TASK STATEMENT: Which lines of the records contain the string "icon"? Report every such line in full, with uppercase and lowercase treated as different.
# TASK DATA start
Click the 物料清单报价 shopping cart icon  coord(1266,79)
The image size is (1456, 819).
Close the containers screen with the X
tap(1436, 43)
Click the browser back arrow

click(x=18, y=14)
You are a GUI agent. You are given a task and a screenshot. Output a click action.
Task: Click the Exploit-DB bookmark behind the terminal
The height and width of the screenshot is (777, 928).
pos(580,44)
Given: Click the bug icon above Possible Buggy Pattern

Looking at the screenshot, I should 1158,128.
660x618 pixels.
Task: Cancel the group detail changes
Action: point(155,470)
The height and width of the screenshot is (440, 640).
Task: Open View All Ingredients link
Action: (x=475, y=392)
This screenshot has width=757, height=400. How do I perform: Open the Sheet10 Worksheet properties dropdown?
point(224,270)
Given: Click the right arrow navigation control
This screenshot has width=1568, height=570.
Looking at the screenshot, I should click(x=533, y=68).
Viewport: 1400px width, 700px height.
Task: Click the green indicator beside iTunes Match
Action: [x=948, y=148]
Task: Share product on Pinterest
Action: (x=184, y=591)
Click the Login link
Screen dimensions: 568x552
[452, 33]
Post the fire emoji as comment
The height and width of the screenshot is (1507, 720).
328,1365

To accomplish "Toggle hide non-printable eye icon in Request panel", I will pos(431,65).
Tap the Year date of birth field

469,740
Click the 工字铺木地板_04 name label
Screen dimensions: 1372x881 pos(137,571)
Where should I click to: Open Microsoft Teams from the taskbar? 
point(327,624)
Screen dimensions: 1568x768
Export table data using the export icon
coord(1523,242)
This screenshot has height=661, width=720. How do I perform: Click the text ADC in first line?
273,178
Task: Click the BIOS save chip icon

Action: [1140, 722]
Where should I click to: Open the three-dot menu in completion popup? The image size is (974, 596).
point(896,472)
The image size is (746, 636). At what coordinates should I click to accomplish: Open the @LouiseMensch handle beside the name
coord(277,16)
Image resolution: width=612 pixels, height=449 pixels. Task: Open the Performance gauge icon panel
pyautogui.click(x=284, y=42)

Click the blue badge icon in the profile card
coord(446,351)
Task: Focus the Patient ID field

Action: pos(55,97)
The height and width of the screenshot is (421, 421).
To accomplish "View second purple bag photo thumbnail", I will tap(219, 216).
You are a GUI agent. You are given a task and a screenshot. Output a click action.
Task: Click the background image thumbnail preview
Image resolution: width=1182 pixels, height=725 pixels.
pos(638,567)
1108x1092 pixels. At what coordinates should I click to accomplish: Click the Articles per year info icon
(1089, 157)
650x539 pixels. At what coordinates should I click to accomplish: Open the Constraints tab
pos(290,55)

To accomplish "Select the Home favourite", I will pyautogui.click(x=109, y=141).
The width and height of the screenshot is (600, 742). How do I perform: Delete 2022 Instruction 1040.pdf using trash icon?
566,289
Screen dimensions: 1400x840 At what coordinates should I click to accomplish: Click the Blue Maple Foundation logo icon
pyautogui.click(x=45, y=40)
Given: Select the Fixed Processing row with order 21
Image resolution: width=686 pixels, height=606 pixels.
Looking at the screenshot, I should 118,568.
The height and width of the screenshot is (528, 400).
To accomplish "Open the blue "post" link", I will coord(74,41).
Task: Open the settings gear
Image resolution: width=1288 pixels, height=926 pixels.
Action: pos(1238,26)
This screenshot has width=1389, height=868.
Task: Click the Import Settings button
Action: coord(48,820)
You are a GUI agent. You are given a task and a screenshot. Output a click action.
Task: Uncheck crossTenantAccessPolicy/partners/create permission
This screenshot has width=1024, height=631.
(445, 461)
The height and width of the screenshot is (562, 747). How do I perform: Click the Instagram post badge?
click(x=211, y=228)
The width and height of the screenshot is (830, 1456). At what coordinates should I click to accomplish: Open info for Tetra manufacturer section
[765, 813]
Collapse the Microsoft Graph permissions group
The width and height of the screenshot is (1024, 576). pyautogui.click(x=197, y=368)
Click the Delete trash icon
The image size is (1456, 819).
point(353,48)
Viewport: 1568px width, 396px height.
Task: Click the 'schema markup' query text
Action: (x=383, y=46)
# TASK DATA end
OUTPUT OF THE TASK:
Click the 物料清单报价 shopping cart icon  coord(1266,79)
Given: Click the bug icon above Possible Buggy Pattern
To accomplish "Toggle hide non-printable eye icon in Request panel", I will pos(431,65).
Export table data using the export icon
Task: Click the BIOS save chip icon
Image resolution: width=612 pixels, height=449 pixels. Task: Open the Performance gauge icon panel
Click the blue badge icon in the profile card
1108x1092 pixels. At what coordinates should I click to accomplish: Click the Articles per year info icon
The width and height of the screenshot is (600, 742). How do I perform: Delete 2022 Instruction 1040.pdf using trash icon?
Screen dimensions: 1400x840 At what coordinates should I click to accomplish: Click the Blue Maple Foundation logo icon
Click the Delete trash icon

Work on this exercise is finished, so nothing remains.